## Problem requirements
Print the first line of the records below and every line after it, up to and including the line with "You are a computer-use agent. The". Print nothing else.
Start of Supplied entries
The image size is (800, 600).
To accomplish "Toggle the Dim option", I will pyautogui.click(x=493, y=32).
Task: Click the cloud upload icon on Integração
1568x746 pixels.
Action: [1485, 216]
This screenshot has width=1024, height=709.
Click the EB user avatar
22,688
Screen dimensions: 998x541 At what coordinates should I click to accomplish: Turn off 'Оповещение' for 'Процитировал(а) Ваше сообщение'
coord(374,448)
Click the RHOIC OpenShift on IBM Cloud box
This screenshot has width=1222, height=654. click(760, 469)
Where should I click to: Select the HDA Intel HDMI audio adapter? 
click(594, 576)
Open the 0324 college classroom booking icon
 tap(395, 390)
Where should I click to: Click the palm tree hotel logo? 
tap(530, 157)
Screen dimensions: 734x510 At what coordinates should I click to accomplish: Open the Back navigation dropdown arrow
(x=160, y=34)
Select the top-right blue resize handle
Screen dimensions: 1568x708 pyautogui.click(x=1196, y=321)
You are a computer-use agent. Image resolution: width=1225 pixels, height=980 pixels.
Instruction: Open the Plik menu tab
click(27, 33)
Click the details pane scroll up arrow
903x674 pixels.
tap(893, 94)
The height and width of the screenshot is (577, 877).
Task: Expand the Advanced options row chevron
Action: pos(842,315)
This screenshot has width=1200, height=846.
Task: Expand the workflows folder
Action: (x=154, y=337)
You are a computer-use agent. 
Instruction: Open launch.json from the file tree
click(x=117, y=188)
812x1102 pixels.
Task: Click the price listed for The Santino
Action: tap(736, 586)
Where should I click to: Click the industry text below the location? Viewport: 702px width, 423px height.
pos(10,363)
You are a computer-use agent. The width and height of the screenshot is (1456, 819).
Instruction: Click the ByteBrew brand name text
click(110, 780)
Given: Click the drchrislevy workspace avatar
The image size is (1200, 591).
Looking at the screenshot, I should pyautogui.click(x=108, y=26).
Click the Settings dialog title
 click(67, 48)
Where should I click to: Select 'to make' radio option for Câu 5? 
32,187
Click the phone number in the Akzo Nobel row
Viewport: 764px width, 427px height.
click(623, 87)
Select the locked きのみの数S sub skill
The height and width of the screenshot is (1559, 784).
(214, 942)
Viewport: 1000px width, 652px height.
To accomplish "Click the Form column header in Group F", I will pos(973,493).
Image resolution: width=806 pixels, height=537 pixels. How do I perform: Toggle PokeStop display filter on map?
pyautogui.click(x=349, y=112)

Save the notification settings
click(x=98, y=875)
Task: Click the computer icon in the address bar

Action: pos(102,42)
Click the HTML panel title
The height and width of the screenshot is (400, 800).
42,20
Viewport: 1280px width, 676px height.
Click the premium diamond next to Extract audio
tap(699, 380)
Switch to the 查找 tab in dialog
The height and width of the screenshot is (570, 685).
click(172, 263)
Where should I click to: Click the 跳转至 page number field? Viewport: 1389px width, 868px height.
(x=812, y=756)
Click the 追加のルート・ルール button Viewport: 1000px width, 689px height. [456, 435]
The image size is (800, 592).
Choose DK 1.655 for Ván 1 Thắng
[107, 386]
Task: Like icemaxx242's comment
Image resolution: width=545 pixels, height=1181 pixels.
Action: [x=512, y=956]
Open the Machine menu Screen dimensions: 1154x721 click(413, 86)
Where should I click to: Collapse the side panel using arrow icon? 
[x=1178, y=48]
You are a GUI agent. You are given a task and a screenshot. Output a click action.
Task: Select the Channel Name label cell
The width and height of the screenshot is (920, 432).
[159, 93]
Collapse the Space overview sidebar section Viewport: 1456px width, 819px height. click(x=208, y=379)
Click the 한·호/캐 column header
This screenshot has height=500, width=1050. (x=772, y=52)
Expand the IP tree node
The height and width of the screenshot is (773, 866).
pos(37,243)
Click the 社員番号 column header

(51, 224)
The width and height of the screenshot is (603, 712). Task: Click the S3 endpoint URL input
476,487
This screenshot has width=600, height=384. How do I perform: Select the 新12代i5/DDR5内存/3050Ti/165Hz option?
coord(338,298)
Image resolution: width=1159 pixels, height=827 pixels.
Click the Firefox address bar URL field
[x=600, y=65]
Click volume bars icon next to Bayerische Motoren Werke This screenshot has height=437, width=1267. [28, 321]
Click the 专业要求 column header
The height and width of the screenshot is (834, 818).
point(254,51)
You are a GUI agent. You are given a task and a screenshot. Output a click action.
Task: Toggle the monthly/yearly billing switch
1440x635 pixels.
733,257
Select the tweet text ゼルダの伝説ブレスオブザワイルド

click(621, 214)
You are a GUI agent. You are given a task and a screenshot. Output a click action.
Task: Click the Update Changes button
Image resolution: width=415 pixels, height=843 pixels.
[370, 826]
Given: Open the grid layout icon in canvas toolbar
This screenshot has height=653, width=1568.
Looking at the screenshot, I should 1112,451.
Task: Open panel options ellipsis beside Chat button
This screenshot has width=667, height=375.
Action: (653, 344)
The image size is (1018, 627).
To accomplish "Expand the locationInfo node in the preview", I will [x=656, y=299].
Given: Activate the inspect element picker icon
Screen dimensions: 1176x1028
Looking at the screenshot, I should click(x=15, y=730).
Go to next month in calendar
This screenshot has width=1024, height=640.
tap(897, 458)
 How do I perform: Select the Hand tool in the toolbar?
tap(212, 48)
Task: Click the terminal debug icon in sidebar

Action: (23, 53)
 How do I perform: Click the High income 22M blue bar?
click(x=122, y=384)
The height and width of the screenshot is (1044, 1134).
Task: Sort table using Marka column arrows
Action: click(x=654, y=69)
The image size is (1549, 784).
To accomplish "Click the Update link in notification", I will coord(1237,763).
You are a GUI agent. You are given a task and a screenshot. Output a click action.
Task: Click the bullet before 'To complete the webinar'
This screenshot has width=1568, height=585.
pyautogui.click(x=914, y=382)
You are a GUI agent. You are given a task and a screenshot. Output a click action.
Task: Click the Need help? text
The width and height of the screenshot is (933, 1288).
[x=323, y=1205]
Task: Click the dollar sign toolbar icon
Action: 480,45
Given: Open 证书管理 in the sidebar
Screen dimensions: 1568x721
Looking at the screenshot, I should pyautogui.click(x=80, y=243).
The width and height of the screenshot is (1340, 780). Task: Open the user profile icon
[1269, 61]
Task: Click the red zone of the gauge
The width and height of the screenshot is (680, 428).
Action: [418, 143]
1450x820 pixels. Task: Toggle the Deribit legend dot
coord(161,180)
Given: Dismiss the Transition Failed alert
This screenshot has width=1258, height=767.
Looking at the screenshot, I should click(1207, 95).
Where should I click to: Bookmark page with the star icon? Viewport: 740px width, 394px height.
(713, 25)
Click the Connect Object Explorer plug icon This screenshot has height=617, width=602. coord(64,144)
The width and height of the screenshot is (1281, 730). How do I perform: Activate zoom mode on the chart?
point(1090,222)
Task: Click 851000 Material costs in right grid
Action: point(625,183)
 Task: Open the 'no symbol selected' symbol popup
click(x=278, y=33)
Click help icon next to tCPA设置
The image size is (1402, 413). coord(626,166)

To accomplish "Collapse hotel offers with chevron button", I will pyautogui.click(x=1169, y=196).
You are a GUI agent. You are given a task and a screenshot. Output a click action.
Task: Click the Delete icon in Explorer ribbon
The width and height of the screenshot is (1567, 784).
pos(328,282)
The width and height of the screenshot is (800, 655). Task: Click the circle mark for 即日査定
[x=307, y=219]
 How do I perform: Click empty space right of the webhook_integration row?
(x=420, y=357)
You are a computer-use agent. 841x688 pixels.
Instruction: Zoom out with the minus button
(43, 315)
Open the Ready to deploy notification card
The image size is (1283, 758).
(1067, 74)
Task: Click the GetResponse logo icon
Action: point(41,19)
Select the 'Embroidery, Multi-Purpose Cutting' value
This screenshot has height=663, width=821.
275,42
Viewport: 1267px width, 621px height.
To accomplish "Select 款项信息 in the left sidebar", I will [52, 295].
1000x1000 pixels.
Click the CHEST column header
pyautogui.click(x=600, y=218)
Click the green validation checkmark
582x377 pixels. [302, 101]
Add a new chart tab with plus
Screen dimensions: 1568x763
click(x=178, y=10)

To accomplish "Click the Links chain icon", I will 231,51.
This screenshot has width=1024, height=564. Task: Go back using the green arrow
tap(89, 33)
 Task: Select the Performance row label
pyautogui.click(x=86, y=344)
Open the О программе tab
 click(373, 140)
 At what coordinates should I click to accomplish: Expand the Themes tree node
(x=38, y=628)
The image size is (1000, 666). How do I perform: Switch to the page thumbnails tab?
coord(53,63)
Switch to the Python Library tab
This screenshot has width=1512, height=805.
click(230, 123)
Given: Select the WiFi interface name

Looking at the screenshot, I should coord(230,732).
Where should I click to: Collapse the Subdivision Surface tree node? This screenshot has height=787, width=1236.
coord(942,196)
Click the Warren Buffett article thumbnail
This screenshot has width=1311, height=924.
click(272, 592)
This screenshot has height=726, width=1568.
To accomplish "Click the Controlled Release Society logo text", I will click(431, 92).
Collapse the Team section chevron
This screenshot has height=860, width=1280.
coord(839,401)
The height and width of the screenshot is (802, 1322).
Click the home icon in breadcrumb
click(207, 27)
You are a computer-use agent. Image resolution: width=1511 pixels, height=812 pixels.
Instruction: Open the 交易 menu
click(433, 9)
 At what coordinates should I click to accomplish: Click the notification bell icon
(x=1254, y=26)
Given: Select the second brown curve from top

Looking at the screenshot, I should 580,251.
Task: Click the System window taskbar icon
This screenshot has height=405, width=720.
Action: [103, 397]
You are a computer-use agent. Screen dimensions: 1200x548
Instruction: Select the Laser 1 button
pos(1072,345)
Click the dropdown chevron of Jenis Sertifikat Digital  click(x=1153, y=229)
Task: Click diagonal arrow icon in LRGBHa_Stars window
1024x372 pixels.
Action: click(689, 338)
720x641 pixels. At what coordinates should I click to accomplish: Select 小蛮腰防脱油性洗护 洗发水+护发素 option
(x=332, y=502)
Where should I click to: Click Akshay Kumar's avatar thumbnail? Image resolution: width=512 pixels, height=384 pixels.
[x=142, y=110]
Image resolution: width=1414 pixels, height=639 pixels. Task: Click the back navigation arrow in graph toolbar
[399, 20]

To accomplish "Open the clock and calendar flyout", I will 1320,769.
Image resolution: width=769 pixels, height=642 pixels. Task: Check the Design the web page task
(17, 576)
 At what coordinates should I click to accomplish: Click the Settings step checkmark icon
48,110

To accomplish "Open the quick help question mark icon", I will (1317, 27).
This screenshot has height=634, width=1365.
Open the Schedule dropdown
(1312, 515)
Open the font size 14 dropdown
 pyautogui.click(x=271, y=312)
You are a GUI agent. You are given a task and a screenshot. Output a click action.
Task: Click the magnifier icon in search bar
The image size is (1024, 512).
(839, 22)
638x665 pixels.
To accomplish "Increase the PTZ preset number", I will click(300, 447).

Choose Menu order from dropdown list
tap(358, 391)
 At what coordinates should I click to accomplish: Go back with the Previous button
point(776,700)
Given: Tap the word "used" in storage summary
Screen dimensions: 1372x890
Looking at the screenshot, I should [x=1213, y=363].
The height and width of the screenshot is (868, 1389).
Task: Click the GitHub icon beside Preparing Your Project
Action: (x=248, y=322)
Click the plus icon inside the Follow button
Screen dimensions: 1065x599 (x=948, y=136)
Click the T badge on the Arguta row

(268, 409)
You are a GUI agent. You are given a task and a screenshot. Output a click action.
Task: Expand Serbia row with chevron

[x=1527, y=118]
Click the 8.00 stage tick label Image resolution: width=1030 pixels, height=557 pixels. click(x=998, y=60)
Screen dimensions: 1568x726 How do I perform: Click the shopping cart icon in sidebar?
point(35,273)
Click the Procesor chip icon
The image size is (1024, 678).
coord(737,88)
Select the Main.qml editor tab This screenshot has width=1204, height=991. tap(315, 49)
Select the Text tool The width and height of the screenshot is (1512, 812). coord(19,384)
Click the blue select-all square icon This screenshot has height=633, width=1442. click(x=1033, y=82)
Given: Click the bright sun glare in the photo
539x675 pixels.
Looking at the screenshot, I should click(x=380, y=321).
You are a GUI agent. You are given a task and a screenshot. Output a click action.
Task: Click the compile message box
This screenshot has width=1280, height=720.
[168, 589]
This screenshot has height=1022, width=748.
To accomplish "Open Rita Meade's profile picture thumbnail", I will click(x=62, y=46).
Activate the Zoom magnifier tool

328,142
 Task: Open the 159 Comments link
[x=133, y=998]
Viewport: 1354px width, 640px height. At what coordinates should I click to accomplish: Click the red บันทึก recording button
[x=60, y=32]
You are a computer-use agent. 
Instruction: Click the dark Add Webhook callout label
End of Supplied entries
## Result below
The image size is (800, 600).
To accomplish "Toggle the Dim option", I will pyautogui.click(x=493, y=32).
Task: Click the cloud upload icon on Integração
1568x746 pixels.
Action: [1485, 216]
This screenshot has width=1024, height=709.
Click the EB user avatar
22,688
Screen dimensions: 998x541 At what coordinates should I click to accomplish: Turn off 'Оповещение' for 'Процитировал(а) Ваше сообщение'
coord(374,448)
Click the RHOIC OpenShift on IBM Cloud box
This screenshot has width=1222, height=654. click(760, 469)
Where should I click to: Select the HDA Intel HDMI audio adapter? 
click(594, 576)
Open the 0324 college classroom booking icon
 tap(395, 390)
Where should I click to: Click the palm tree hotel logo? 
tap(530, 157)
Screen dimensions: 734x510 At what coordinates should I click to accomplish: Open the Back navigation dropdown arrow
(x=160, y=34)
Select the top-right blue resize handle
Screen dimensions: 1568x708 pyautogui.click(x=1196, y=321)
You are a computer-use agent. Image resolution: width=1225 pixels, height=980 pixels.
Instruction: Open the Plik menu tab
click(27, 33)
Click the details pane scroll up arrow
903x674 pixels.
tap(893, 94)
The height and width of the screenshot is (577, 877).
Task: Expand the Advanced options row chevron
Action: pos(842,315)
This screenshot has width=1200, height=846.
Task: Expand the workflows folder
Action: (x=154, y=337)
You are a computer-use agent. 
Instruction: Open launch.json from the file tree
click(x=117, y=188)
812x1102 pixels.
Task: Click the price listed for The Santino
Action: tap(736, 586)
Where should I click to: Click the industry text below the location? Viewport: 702px width, 423px height.
pos(10,363)
You are a computer-use agent. The width and height of the screenshot is (1456, 819).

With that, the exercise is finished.